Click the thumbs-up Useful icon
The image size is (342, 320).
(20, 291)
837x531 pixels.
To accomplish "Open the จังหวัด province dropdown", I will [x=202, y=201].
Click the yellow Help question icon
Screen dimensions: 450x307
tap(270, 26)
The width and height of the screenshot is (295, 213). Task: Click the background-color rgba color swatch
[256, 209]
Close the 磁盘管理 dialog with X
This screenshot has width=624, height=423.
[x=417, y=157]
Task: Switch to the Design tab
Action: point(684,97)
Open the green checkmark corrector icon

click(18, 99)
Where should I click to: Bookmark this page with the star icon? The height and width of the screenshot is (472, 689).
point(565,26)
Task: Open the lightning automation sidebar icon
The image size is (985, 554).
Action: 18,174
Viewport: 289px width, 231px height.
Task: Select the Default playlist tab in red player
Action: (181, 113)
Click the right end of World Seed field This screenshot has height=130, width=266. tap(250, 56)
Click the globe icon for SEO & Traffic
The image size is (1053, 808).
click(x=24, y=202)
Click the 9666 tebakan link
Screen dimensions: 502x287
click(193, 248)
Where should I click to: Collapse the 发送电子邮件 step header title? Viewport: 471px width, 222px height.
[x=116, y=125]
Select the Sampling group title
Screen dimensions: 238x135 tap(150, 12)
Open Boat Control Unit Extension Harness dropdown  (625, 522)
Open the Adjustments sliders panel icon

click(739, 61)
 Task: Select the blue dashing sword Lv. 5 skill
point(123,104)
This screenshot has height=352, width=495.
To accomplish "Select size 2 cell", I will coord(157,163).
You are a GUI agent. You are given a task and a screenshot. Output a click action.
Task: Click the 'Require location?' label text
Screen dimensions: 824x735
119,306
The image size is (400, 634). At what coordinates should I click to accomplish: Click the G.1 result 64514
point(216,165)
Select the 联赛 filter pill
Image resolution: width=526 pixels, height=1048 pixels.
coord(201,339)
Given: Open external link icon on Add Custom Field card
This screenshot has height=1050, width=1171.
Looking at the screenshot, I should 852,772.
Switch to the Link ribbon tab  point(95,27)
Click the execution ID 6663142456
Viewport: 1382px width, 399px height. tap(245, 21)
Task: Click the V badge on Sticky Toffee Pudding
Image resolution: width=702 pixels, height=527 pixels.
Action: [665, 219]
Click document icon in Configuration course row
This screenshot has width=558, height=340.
◇ ◇ ◇ ◇ ◇
→ **PROBLEM**
Reproduce each line of the material above precisely.

→ **OUTPUT OF THE EXERCISE**
Click the thumbs-up Useful icon
The image size is (342, 320).
(20, 291)
837x531 pixels.
To accomplish "Open the จังหวัด province dropdown", I will [x=202, y=201].
Click the yellow Help question icon
Screen dimensions: 450x307
tap(270, 26)
The width and height of the screenshot is (295, 213). Task: Click the background-color rgba color swatch
[256, 209]
Close the 磁盘管理 dialog with X
This screenshot has width=624, height=423.
[x=417, y=157]
Task: Switch to the Design tab
Action: point(684,97)
Open the green checkmark corrector icon

click(18, 99)
Where should I click to: Bookmark this page with the star icon? The height and width of the screenshot is (472, 689).
point(565,26)
Task: Open the lightning automation sidebar icon
The image size is (985, 554).
Action: 18,174
Viewport: 289px width, 231px height.
Task: Select the Default playlist tab in red player
Action: (181, 113)
Click the right end of World Seed field This screenshot has height=130, width=266. tap(250, 56)
Click the globe icon for SEO & Traffic
The image size is (1053, 808).
click(x=24, y=202)
Click the 9666 tebakan link
Screen dimensions: 502x287
click(193, 248)
Where should I click to: Collapse the 发送电子邮件 step header title? Viewport: 471px width, 222px height.
[x=116, y=125]
Select the Sampling group title
Screen dimensions: 238x135 tap(150, 12)
Open Boat Control Unit Extension Harness dropdown  (625, 522)
Open the Adjustments sliders panel icon

click(739, 61)
 Task: Select the blue dashing sword Lv. 5 skill
point(123,104)
This screenshot has height=352, width=495.
To accomplish "Select size 2 cell", I will coord(157,163).
You are a GUI agent. You are given a task and a screenshot. Output a click action.
Task: Click the 'Require location?' label text
Screen dimensions: 824x735
119,306
The image size is (400, 634). At what coordinates should I click to accomplish: Click the G.1 result 64514
point(216,165)
Select the 联赛 filter pill
Image resolution: width=526 pixels, height=1048 pixels.
coord(201,339)
Given: Open external link icon on Add Custom Field card
This screenshot has height=1050, width=1171.
Looking at the screenshot, I should 852,772.
Switch to the Link ribbon tab  point(95,27)
Click the execution ID 6663142456
Viewport: 1382px width, 399px height. tap(245, 21)
Task: Click the V badge on Sticky Toffee Pudding
Image resolution: width=702 pixels, height=527 pixels.
Action: [665, 219]
Click document icon in Configuration course row
This screenshot has width=558, height=340.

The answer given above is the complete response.